● **Task instructions**
Repeat the following data exactly, omitting pictures.
**** Given entries ****
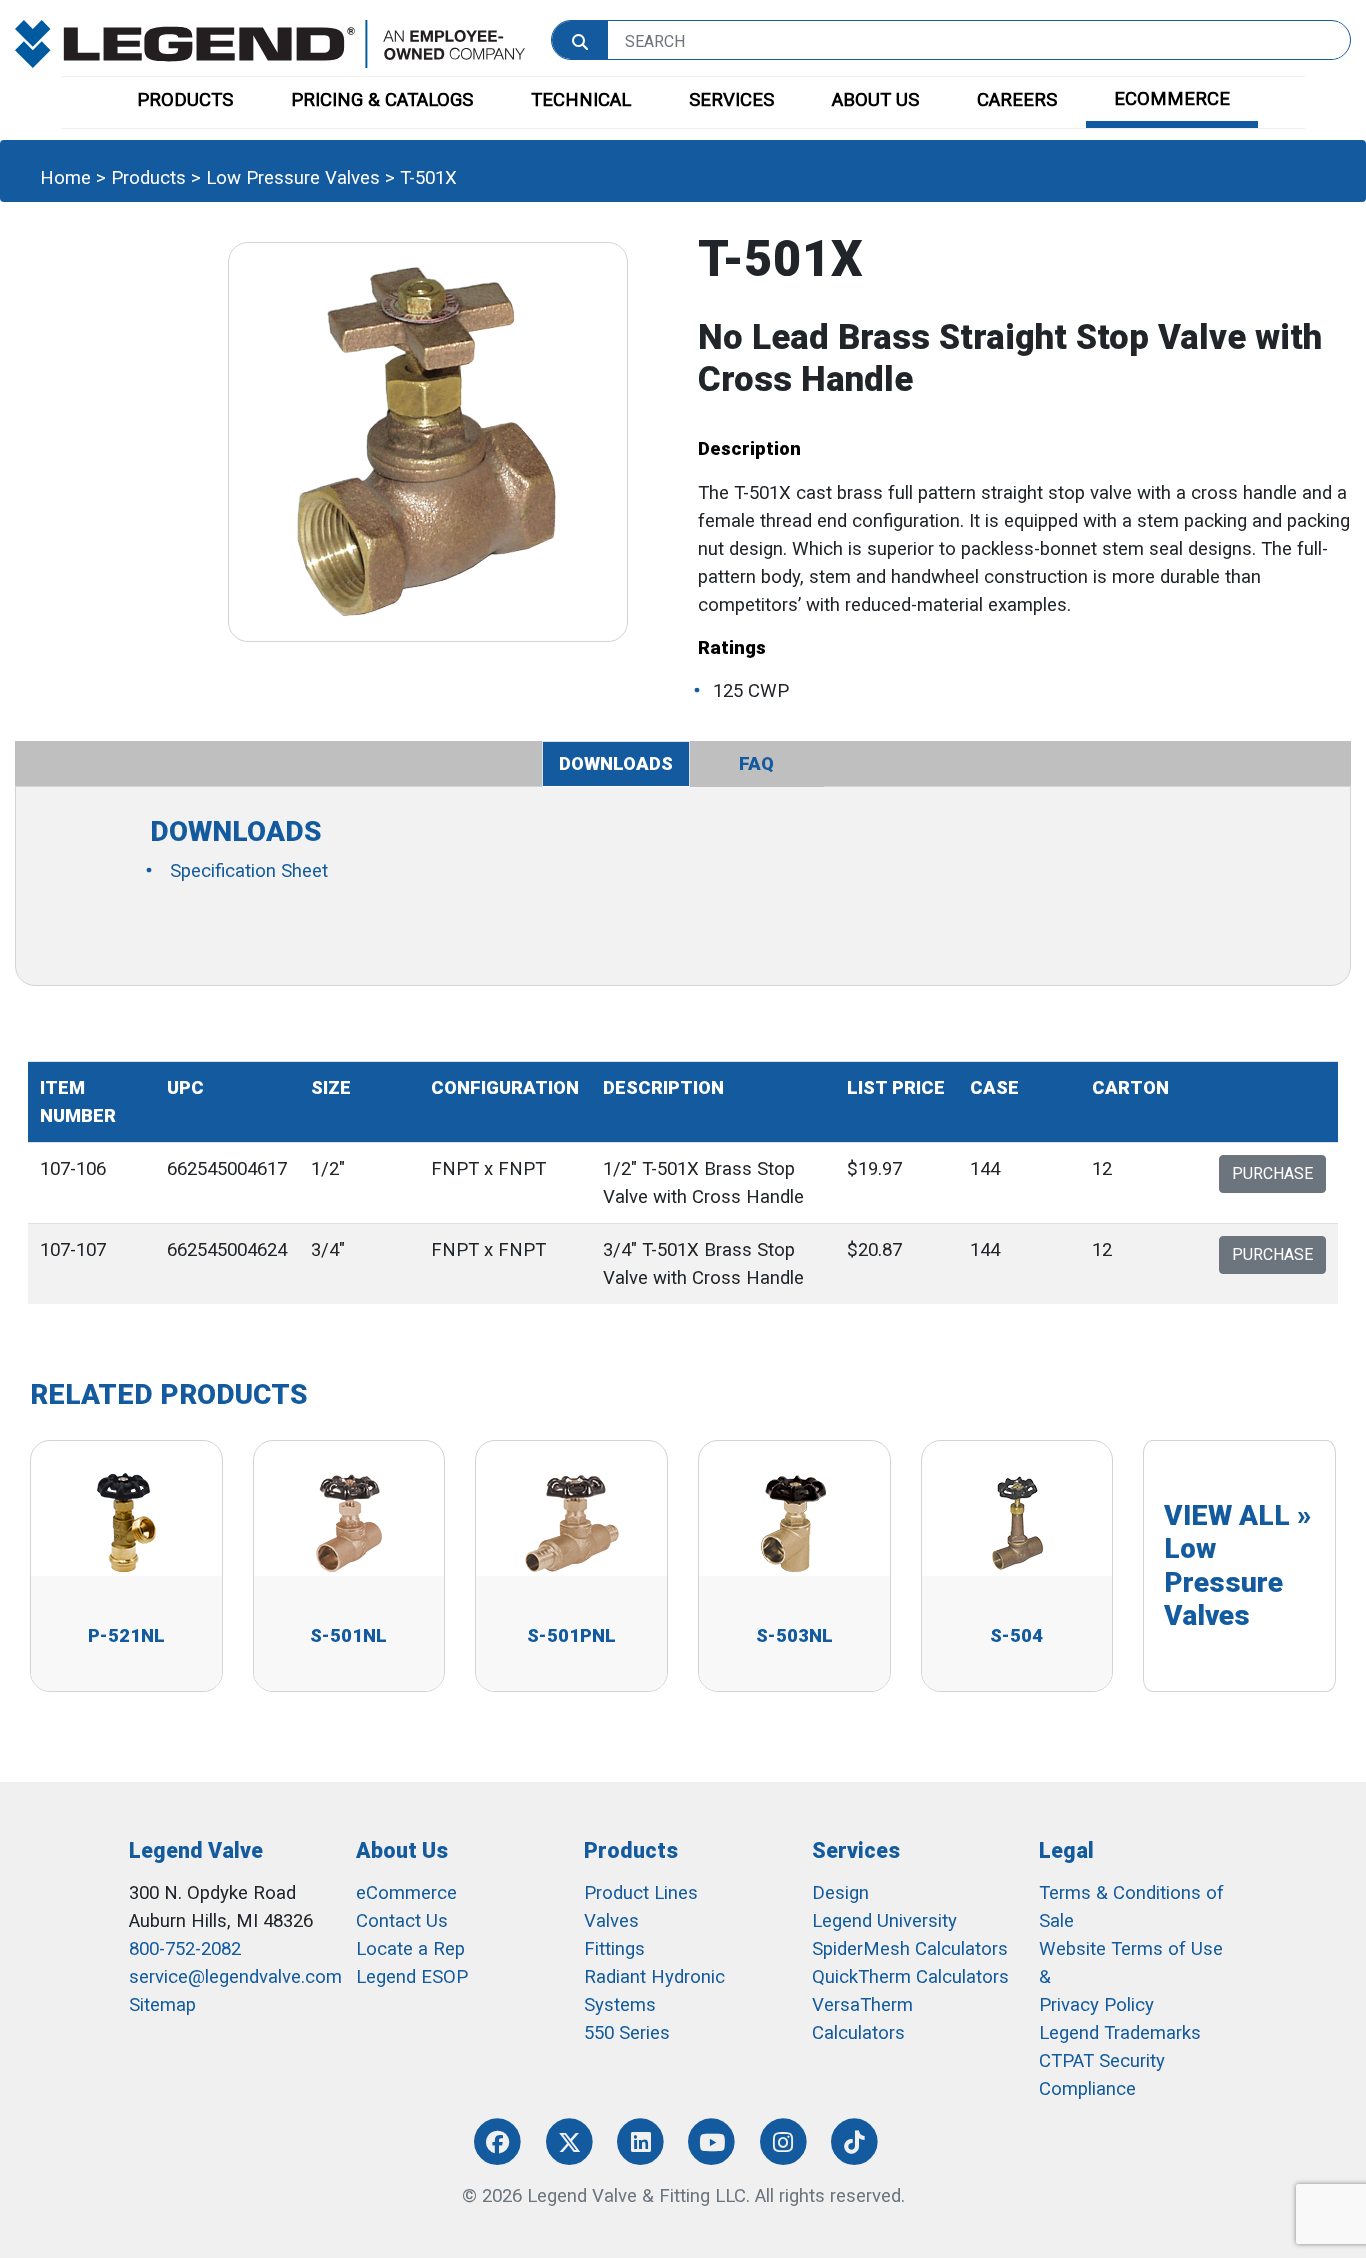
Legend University (884, 1921)
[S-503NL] (794, 1522)
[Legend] (270, 43)
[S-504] (1017, 1522)
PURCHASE (1272, 1173)
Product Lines (641, 1893)
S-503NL (794, 1636)
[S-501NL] (349, 1522)
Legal (1066, 1850)
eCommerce (406, 1893)
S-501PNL (571, 1636)
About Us (402, 1850)
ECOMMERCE (1172, 99)
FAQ (756, 764)
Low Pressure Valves (293, 178)
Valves (611, 1921)
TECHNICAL (581, 100)
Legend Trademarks (1120, 2033)
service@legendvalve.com (235, 1977)
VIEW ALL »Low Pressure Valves (1237, 1566)
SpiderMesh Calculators (910, 1949)
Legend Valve (196, 1850)
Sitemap (162, 2005)
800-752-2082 (185, 1949)
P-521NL (126, 1636)
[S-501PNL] (572, 1522)
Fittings (614, 1949)
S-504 (1016, 1636)
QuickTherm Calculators (910, 1977)
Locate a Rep (410, 1949)
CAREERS (1017, 100)
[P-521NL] (126, 1522)
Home (65, 178)
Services (856, 1850)
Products (148, 178)
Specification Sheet (249, 871)
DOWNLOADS (616, 764)
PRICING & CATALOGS (382, 100)
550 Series (627, 2033)
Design (840, 1893)
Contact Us (402, 1921)
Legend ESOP (412, 1977)
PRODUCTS (185, 100)
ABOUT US (875, 100)
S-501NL (348, 1636)
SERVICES (731, 100)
****
● **Answer section**
Legend University (884, 1921)
[S-503NL] (794, 1522)
[Legend] (270, 43)
[S-504] (1017, 1522)
PURCHASE (1272, 1173)
Product Lines (641, 1893)
S-503NL (794, 1636)
[S-501NL] (349, 1522)
Legal (1066, 1850)
eCommerce (406, 1893)
S-501PNL (571, 1636)
About Us (402, 1850)
ECOMMERCE (1172, 99)
FAQ (756, 764)
Low Pressure Valves (293, 178)
Valves (611, 1921)
TECHNICAL (581, 100)
Legend Trademarks (1120, 2033)
service@legendvalve.com (235, 1977)
VIEW ALL »Low Pressure Valves (1237, 1566)
SpiderMesh Calculators (910, 1949)
Legend Valve (196, 1850)
Sitemap (162, 2005)
800-752-2082 (185, 1949)
P-521NL (126, 1636)
[S-501PNL] (572, 1522)
Fittings (614, 1949)
S-504 (1016, 1636)
QuickTherm Calculators (910, 1977)
Locate a Rep (410, 1949)
CAREERS (1017, 100)
[P-521NL] (126, 1522)
Home (65, 178)
Services (856, 1850)
Products (148, 178)
Specification Sheet (249, 871)
DOWNLOADS (616, 764)
PRICING & CATALOGS (382, 100)
550 Series (627, 2033)
Design (840, 1893)
Contact Us (402, 1921)
Legend ESOP (412, 1977)
PRODUCTS (185, 100)
ABOUT US (875, 100)
S-501NL (348, 1636)
SERVICES (731, 100)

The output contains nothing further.